In sintesi, stiamo assistendo ad un malessere dell’opinione pubblica verso alcuni eccessi delle politiche DEI (una reiterata insistenza sul tema del linguaggio che è stata percepita come eccessiva, un clima di tensione verso chi è anche solo sospettato di avanzare dei dubbi o delle critiche su singoli aspetti) e a un arretramento da parte di molte imprese verso le politiche di inclusione, anche in risposta a pressioni esterne. Contemporaneamente altre imprese stanno rafforzando il loro impegno, riconoscendo l’importanza di tali politiche per il successo e l’innovazione aziendale. Altre ancora, chiudono i loro uffici DEI ma, come farisei, contemporaneamente ribadiscono a parole l’importanza di tali politiche. Infine, molte altre aziende, fanno buon viso a cattivo gioco: cambiano nome a certe politiche e si apprestano a mantenere una politica di personalizzazione alla gestione delle risorse.
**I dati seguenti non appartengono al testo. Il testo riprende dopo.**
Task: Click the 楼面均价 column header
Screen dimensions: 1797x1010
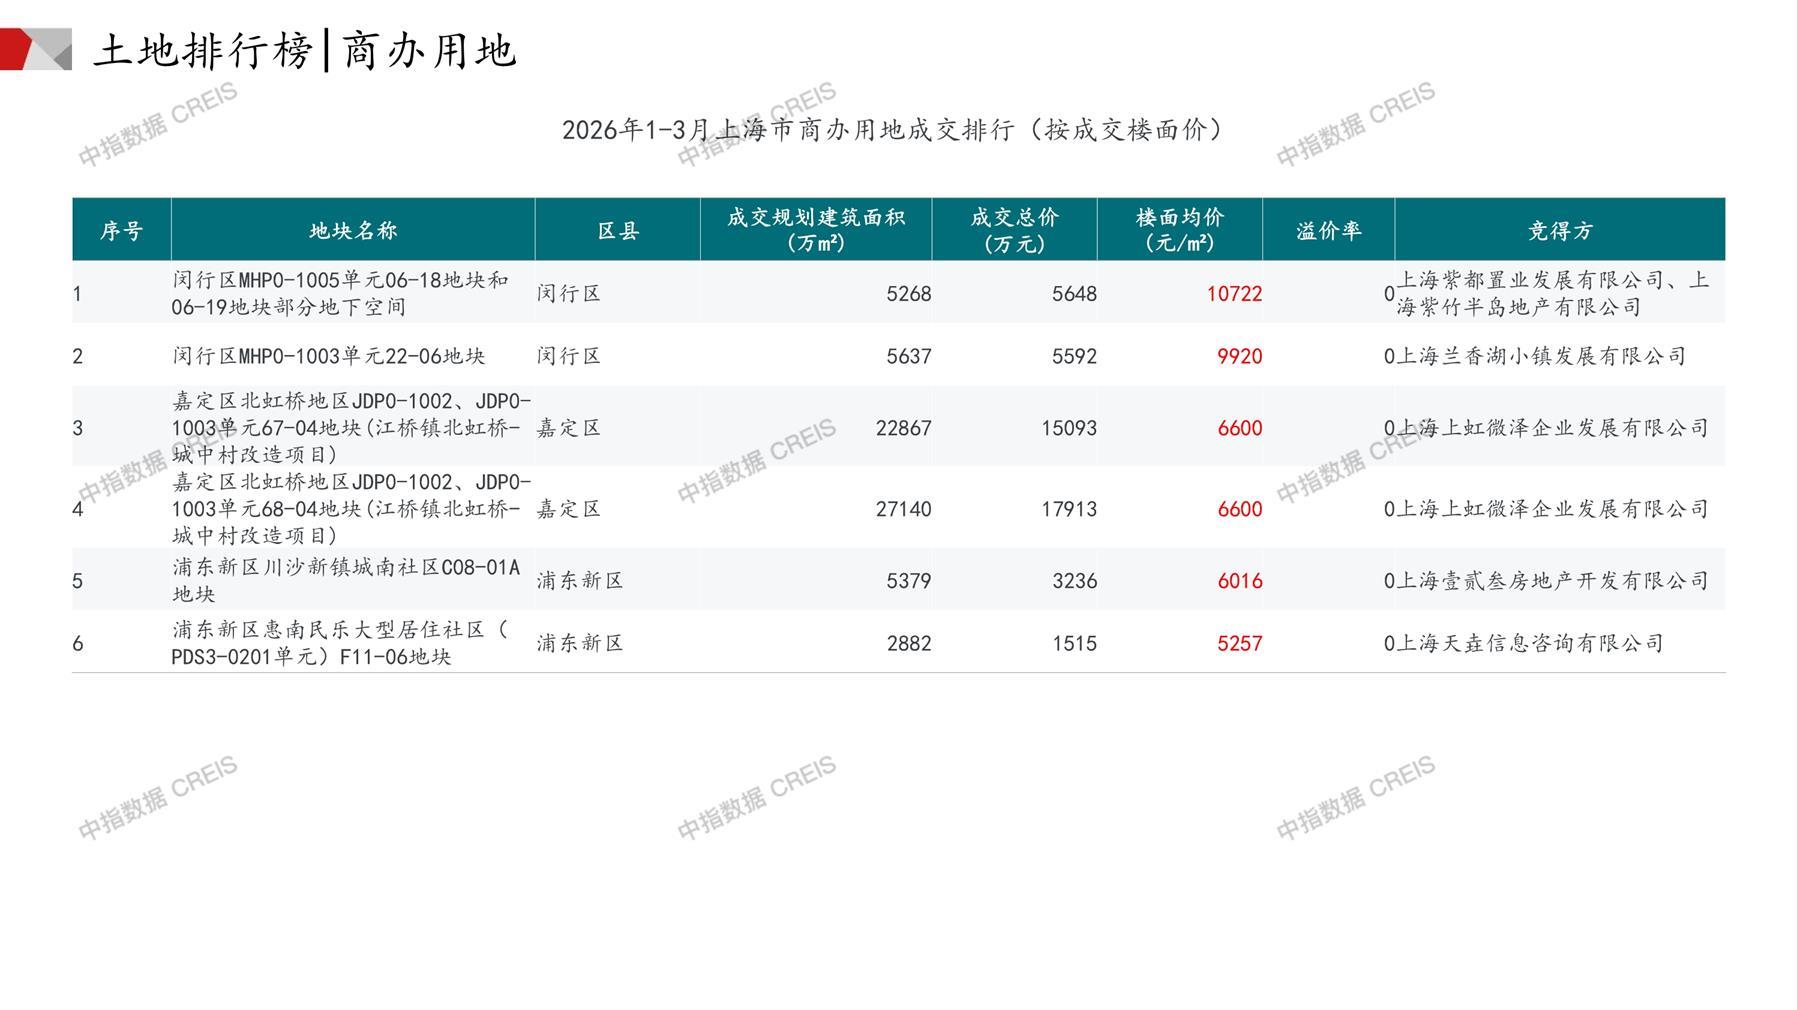Action: 1180,230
Anche in Italia, il tema delle politiche DEI sta diventando divisivo. Da un lato ci sono aziende e istituzioni che le promuovono, dall’altro gruppi politici e opinionisti che le vedono come imposizioni ideologiche. Quale direzione è più probabile in Italia?

L’Italia, rispetto agli Stati Uniti, ha sempre avuto un approccio più moderato alle politiche DEI. Non c’è stata prima una spinta così forte come nel mondo anglosassone, ma nemmeno ora un rigetto così radicale. Il futuro dipenderà molto dal contesto politico e dal dibattito pubblico. Se le aziende percepissero un vantaggio competitivo e una spinta da istituzioni e clienti, potrebbero rafforzare le attività DEI . Se invece il contesto sociale diventasse più scettico o ostile, potrebbero adattarsi e ridurre queste politiche per evitare controversie. Tagliare o ridimensionare le politiche DEI non sarebbe però una scelta priva di conseguenze. Se a breve termine può sembrare un risparmio di risorse, nel lungo periodo comporterebbe rischi di reputazione, difficoltà nel reclutamento, problemi legali legati alle certificazioni e perdita di competitività internazionale. Le aziende italiane che vogliono rimanere competitive nel panorama globale devono valutare attentamente la sostenibilità della scelta di ridurre il proprio impegno in ambito DEI. Ridimensionare tali politiche dopo anni di investimenti in tal senso significherebbe mettere a rischio la credibilità dei leader aziendali, facendoli apparire come voltagabbana poco affidabili e poco coerenti. Questo avrebbe conseguenze negative sia all’interno dell’azienda (nei confronti dei dipendenti) sia all’esterno (nei confronti degli stakeholder e del mercato). Autenticità e coerenza sono caratteristiche irrinunciabili per un management degno di tale nome.